Reshape2 Data manipulation Data fusion (CAST)

Source: Internet
Author: User

When we do the data analysis, the operation of the data is also an extremely important content, here we also introduce the powerful package reshape2, several of the functions, the operation of the data cast and melt two functions absolutely indispensable.

The first is cast, which converts the long data into any wide data you want,

Dcast (data, formula, fun.aggregate = NULL, ..., margins = null, subset = NULL, fill = null, drop = TRUE, Value.var = guess _value (data))

Acast (data, formula, fun.aggregate = NULL, ..., margins = null, subset = NULL, fill = null, drop = TRUE, Value.var = guess _value (data))

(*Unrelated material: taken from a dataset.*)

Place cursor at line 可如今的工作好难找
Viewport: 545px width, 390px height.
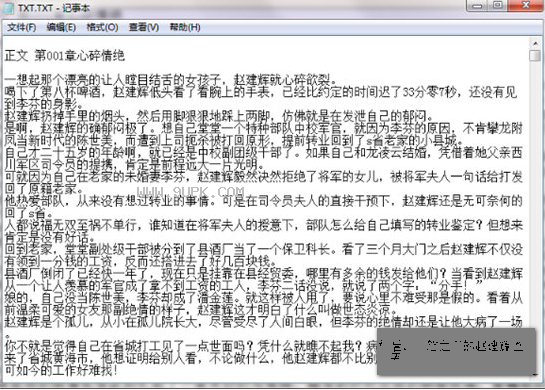pyautogui.click(x=61, y=371)
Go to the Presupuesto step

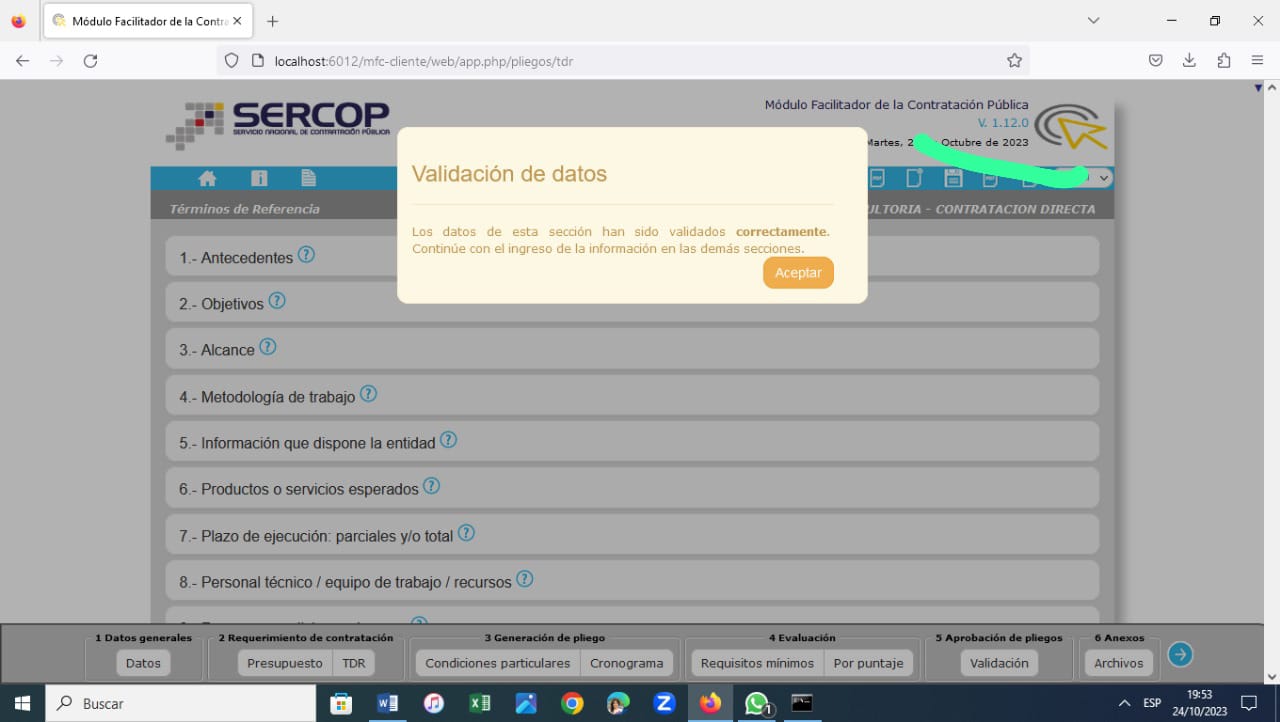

The difference between acast,dcast is the result of the output. The output of the Acast is vector/matrix/array,dcast and the result is data.frame.

Parameters:

Data frame to be converted

Formula the formula used for conversion

Fun.aggregate aggregation function, the expression is: Row variable ~ column variable ~ three-dimensional variable ~ ..., in addition,. Indicates that there is no data column, ... Represents all columns of data before or after

Margins for adding boundary summary data

Subset is used to add filter conditions and needs to load PLYR package

The other three parameters are used in relatively few cases.

Here's a look at some concrete examples.

Build a data set first

X<-data.frame (Id=1:6,              name=c ("Wang", "Zhang", "Li", "Chen", "Zhao", "song"),              shuxue=c (89,85,68,79,96,53) ,              yuwen=c (77,68,86,87,92,63))
X

The data is first melted using the melt function.

Library (RESHAPE2)
X1<-melt (x,id=c ("id", "name")) x1

You can see that the data has been turned into long data (described in detail later in the Melt function).

The next step is to manipulate the data in various variants.

Acast (x1,id~variable)

Dcast (x1,id~variable)

Judging from the above two execution results, we can see the difference between Acast and dcast.

Here the Acast output omits the ID column, and dcast outputs the ID column

Acast (x1,id~name~variable)

Three-dimensional case Acast output is an array, and dcast error, because the Dcast output is a data frame.

Dcast (x1,id~variable,mean,margins=t)

 

As you can see, two columns of aggregated data are the result of averaging the rows.

Dcast (x1,id~variable,mean,margins=c ("id"))

Only the column to average, of course, can also be averaged over the line, the ID is changed to variable.

Library (PLYR) Dcast (x1,id~variable,mean,subset=. ( id==1|id==3))

The subset filter function here is powerful for a variety of filtering operations, similar to the role of filter.

Dcast (x1,id+name~variable)

The data is restored to its original shape.

Dcast (X1,variable~name)

Swap the rows and columns.

Acast (X1,variable~id+name)

Here, we have really realized the strong cast, the data can almost be converted into any form.

Similar to the PivotTable report in Excel.

Reshape2 Data manipulation Data fusion (CAST)

Contact Us

The content source of this page is from Internet, which doesn't represent Alibaba Cloud's opinion; products and services mentioned on that page don't have any relationship with Alibaba Cloud. If the content of the page makes you feel confusing, please write us an email, we will handle the problem within 5 days after receiving your email.

If you find any instances of plagiarism from the community, please send an email to: info-contact@alibabacloud.com and provide relevant evidence. A staff member will contact you within 5 working days.

A Free Trial That Lets You Build Big!

Start building with 50+ products and up to 12 months usage for Elastic Compute Service

  • Sales Support

    1 on 1 presale consultation

  • After-Sales Support

    24/7 Technical Support 6 Free Tickets per Quarter Faster Response

  • Alibaba Cloud offers highly flexible support services tailored to meet your exact needs.